Published: Friday, 16 August 2024 at 11:15 AM


Read on to discover the unusual uses for Mozart and his ingenious music…

As he sat down to put pen to score, what did Mozart think his music might achieve? Something on the lines of pleasing listeners, challenging performers, satisfying patrons and keeping the wolf from his own door, we suspect.

Think again, Wolfgang – you’ve underestimated yourself. Undisputed genius though he was, he can surely have had little idea how, two centuries later, masterpieces such as Eine kleine Nachtmusik and The Magic Flute would be credited with powers stretching well beyond the concert hall and opera house.

It was Alfred A Tomatis who, in 1991, suggested that listening to the great man’s music helped brain development. Dr Tomatis’s ‘Mozart Effect’ has generated no little debate since, but by then he had lit the touch paper – suddenly, inquisitive scientists, innovative farmers, ingenious marketeers and the like were looking at just what the great Austrian could do for them.

Here, we present 15 of the finest examples of how Mozart has been put to use in the modern day…

1. Unusual uses for Mozart: more alcoholic wine

Let’s begin in the rolling hills of Tuscany. For Carlo Cignozzi, a wine-maker from Siena, playing The Magic Flute to his vines has become an important part of the production process.
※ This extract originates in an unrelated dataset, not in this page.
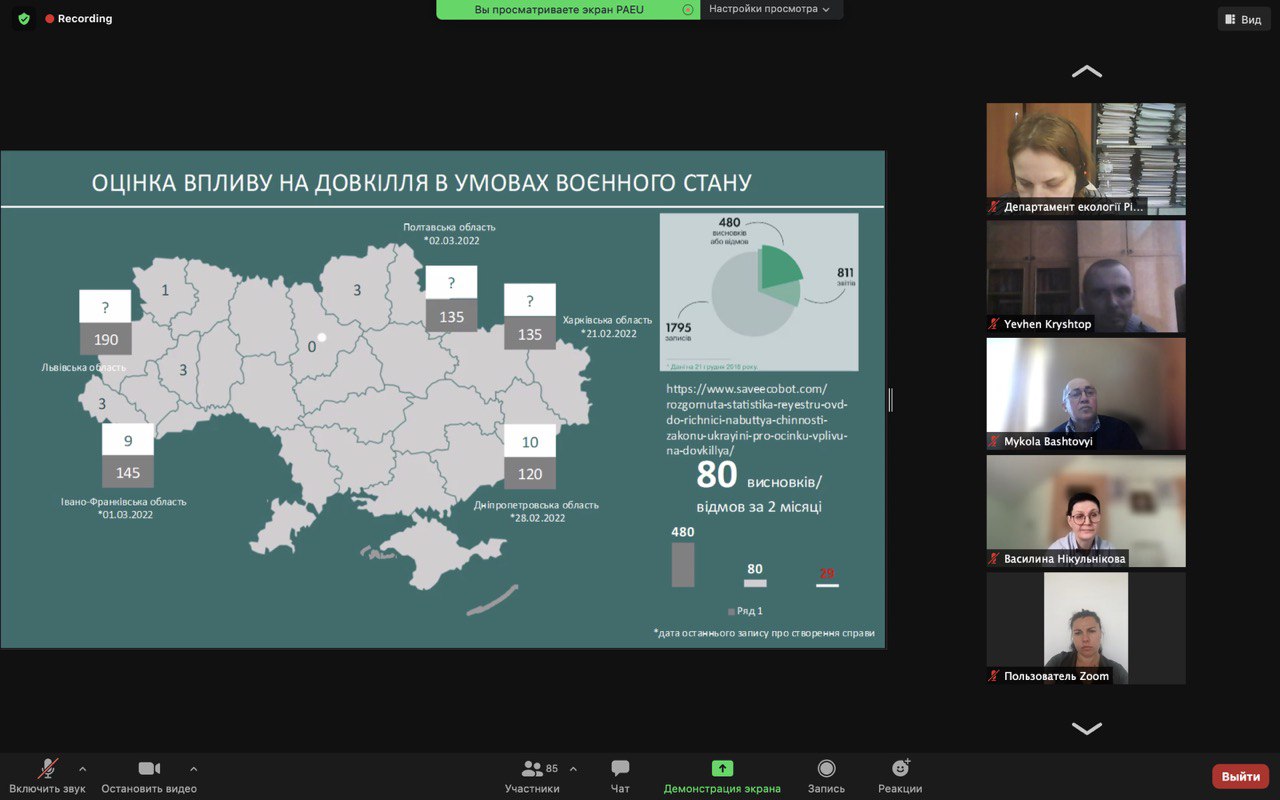Image resolution: width=1280 pixels, height=800 pixels.
Task: Click the info icon on sharing banner
Action: [687, 9]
Since 2005, the Italian has been piping Mozart’s opera over 56 speakers in one of his Brunello vineyards – the grapes ripen in 14 days as opposed to the normal 20 which, we learn, in turn increases the wine’s alcoholic content.

‘From this vineyard,’ says Cignozzi, ‘a special Brunello is born: “Flauto Magico”, the first wine in the world ever to have been grown completely in tune with Mozart’s musical harmonies.’ BBC Music Magazine is hoping that Signor Cignozzi may feel the need to sent us a bottle or two for, ahem, research purposes. Or perhaps a case.
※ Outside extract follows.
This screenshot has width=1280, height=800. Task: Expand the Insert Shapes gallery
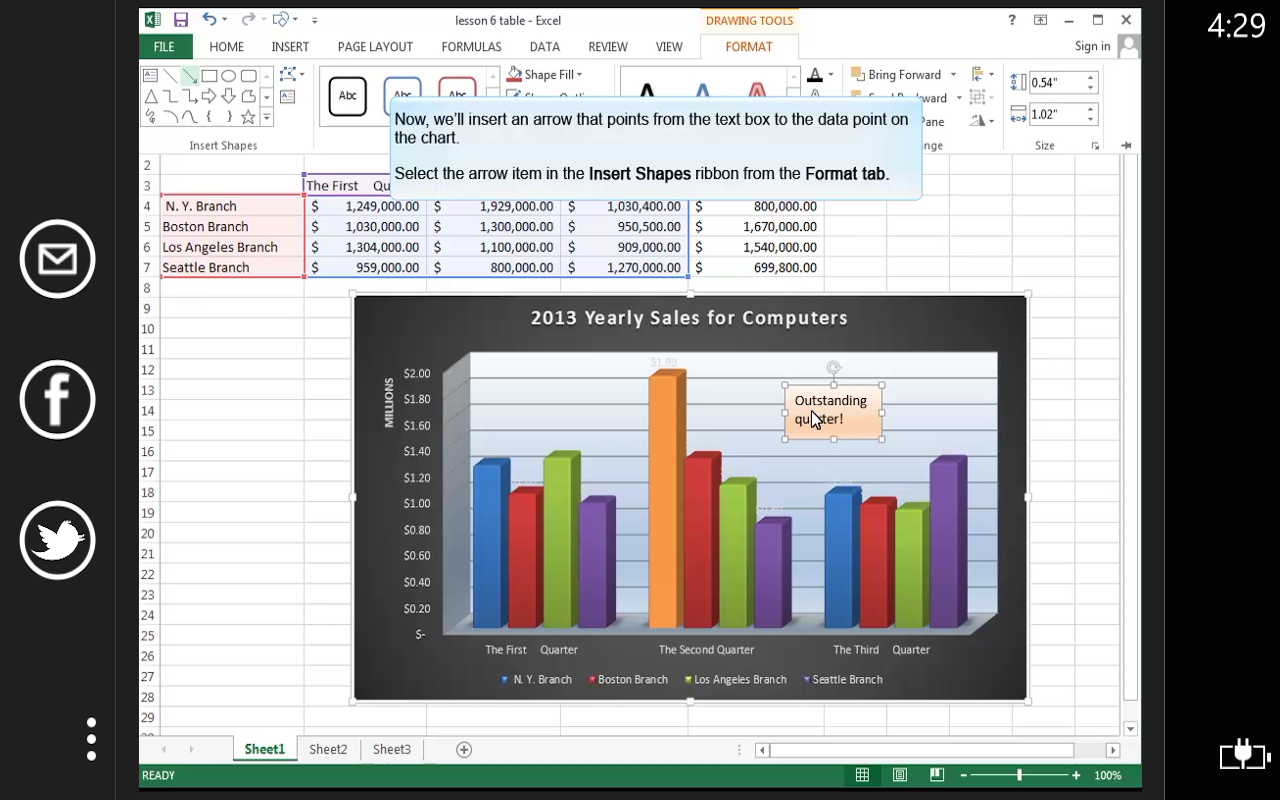click(267, 117)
2. Less alcoholic students

The joys of the grape and the grain can, of course, be taken a little too far. But thankfully, Mozart is here to help, too.

In 1999, officials at Pittsburgh University got so fed up with the sight of students rolling around paralytic that drastic action was decided upon: Eine kleine Nachtmusik was subsequently played through loudspeakers on campus between 10pm and 2am in the hope that it might encourage a little behavioural moderation.
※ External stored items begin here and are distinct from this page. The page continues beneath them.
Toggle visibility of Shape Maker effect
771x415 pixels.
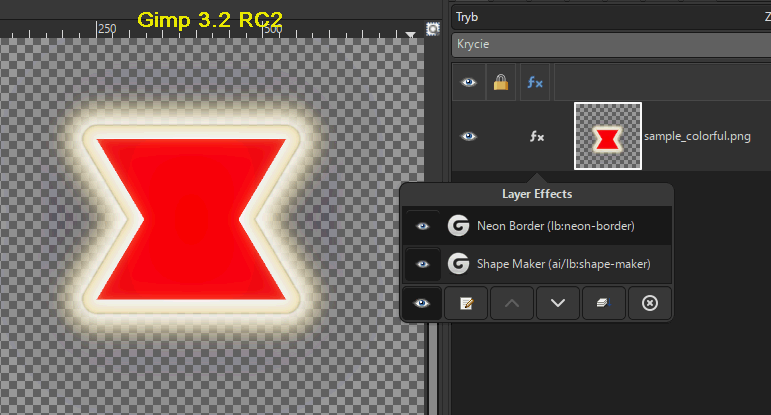422,264
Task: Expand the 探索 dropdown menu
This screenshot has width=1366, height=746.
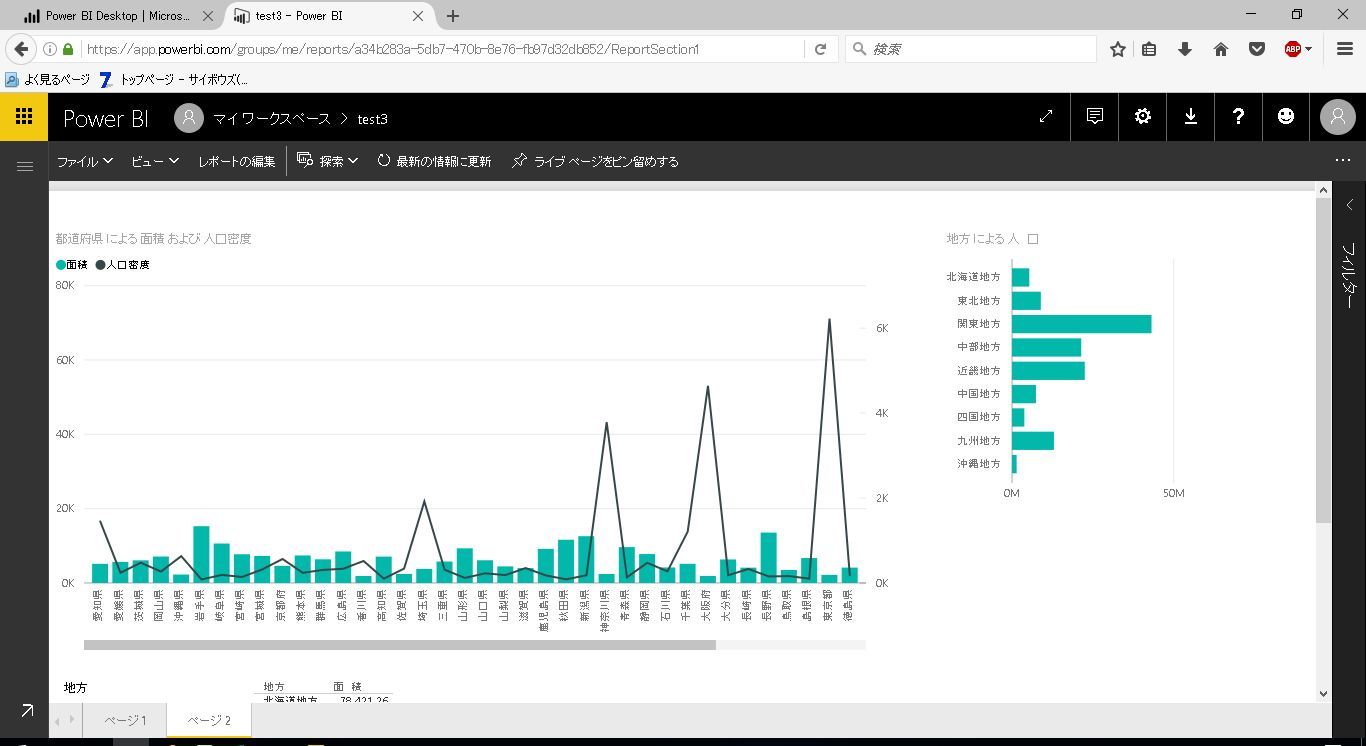Action: 328,161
Whether or not it worked, the choice of composer certainly caused uproar on campuses elsewhere. ‘Mozart is the most conservative and middle-brow of the lot,’ fumed Zoe Abrams of Manchester University students’ union very, very angrily, if not entirely accurately. ‘What gives them the right to inflict such punishment?’

3. Unusual uses for Mozart: clearer water

Should you prefer water to wine, do make sure that it is similarly Amadeus-enhanced. Research carried out in the late 1990s by Masaru Emoto, an entrepreneur and doctor of alternative medicine, apparently shows that water which has had Mozart played to it produces clearer crystals when frozen than water that has been exposed to heavy rock music.

Interestingly, as Emoto explains in his series of books called The Message From Water, Mozart-water is similar in terms of crystal clarity to that of pure mountain streams. We are not making any of this up.

4. More plentiful milk

Milk-drinkers should give thanks to Mozart, too. In 2007, dairy farmer Hans Pieter Sieber was delighted to discover the power of the composer’s Concerto for Flute and Harp on his herd of 700 Friesian heifers in Villanueva del Pardillo, Spain.